START Material for this task
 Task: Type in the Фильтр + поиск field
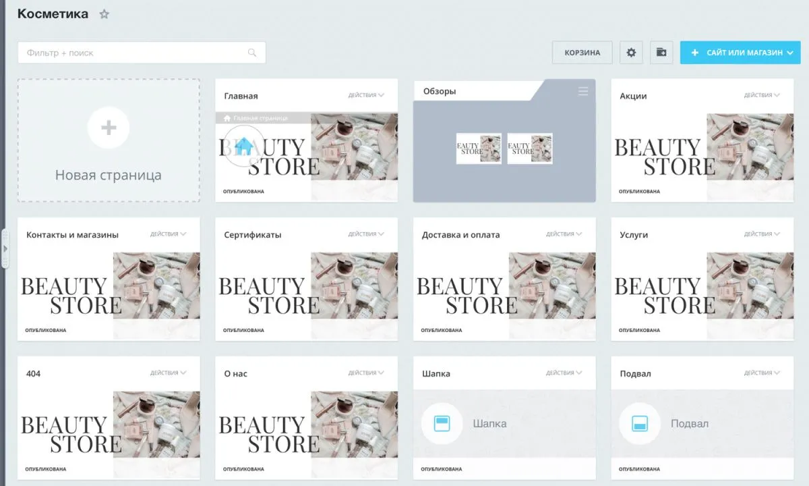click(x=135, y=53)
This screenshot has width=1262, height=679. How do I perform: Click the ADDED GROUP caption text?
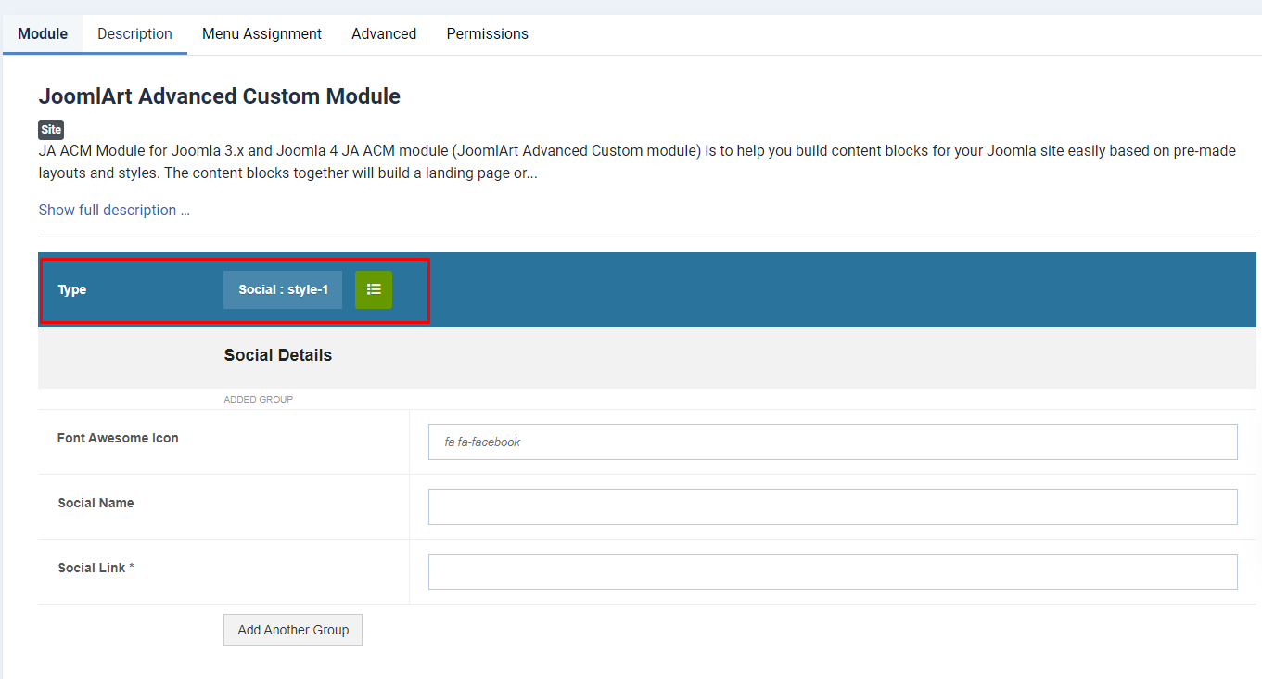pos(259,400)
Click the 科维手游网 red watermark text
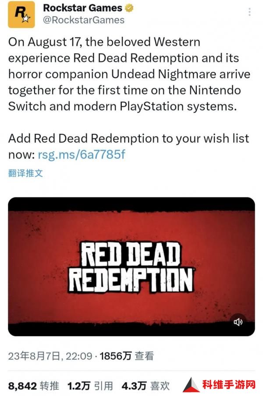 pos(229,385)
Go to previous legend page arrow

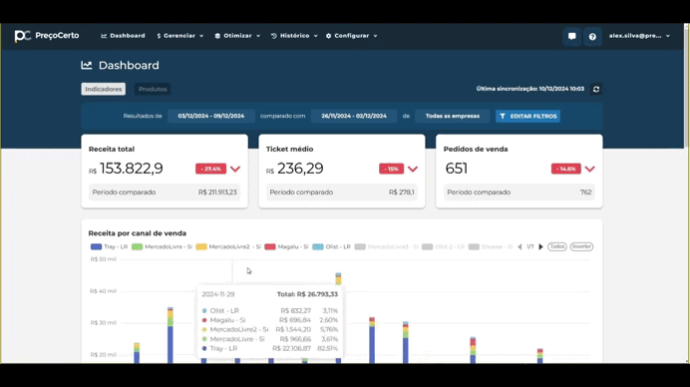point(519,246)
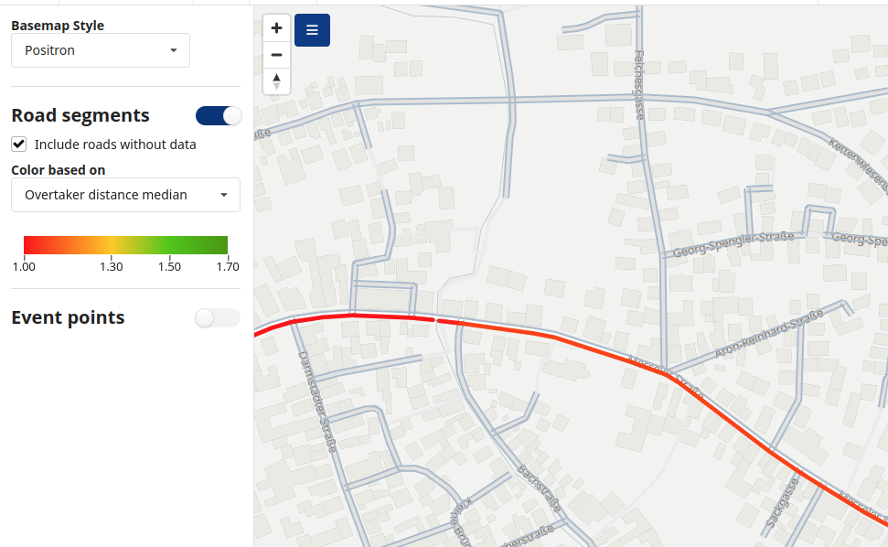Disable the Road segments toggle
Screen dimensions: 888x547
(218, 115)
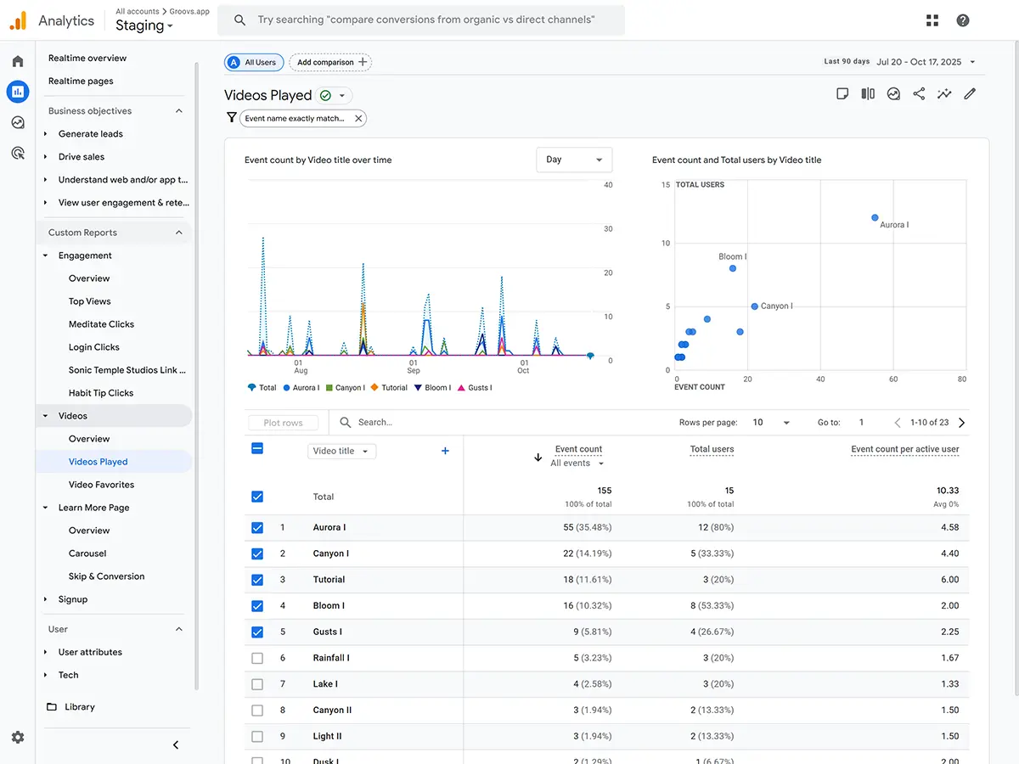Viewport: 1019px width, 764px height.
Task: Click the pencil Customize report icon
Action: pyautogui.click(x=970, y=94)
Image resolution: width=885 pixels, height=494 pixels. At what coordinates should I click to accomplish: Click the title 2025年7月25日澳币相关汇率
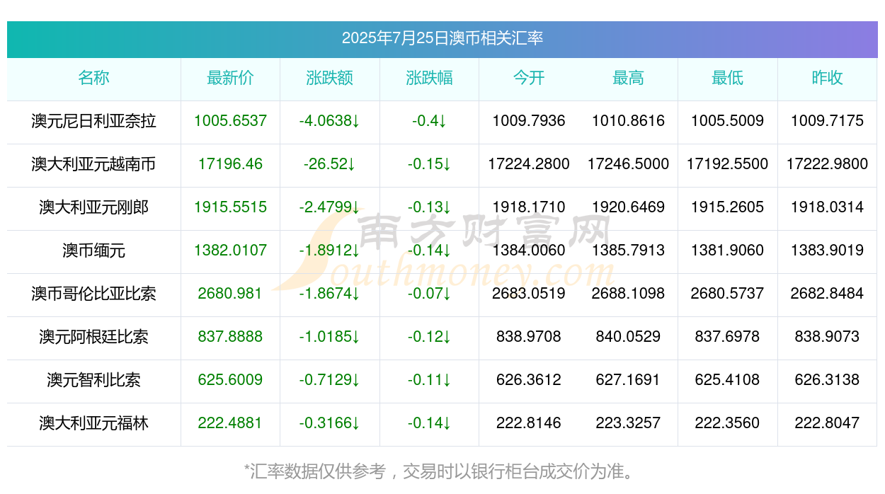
END Material for this task
Output the material word for word, omitting its pictures.

Task output —
 Task: Type in the Фильтр + поиск field
click(x=135, y=53)
This screenshot has width=1262, height=679. How do I perform: Click the ADDED GROUP caption text?
pos(259,400)
Click the 科维手游网 red watermark text
 pos(229,385)
Go to previous legend page arrow

point(519,246)
Disable the Road segments toggle
Screen dimensions: 888x547
(218, 115)
Viewport: 1019px width, 764px height.
Task: Click the pencil Customize report icon
Action: pyautogui.click(x=970, y=94)
Image resolution: width=885 pixels, height=494 pixels. At what coordinates should I click to accomplish: Click the title 2025年7月25日澳币相关汇率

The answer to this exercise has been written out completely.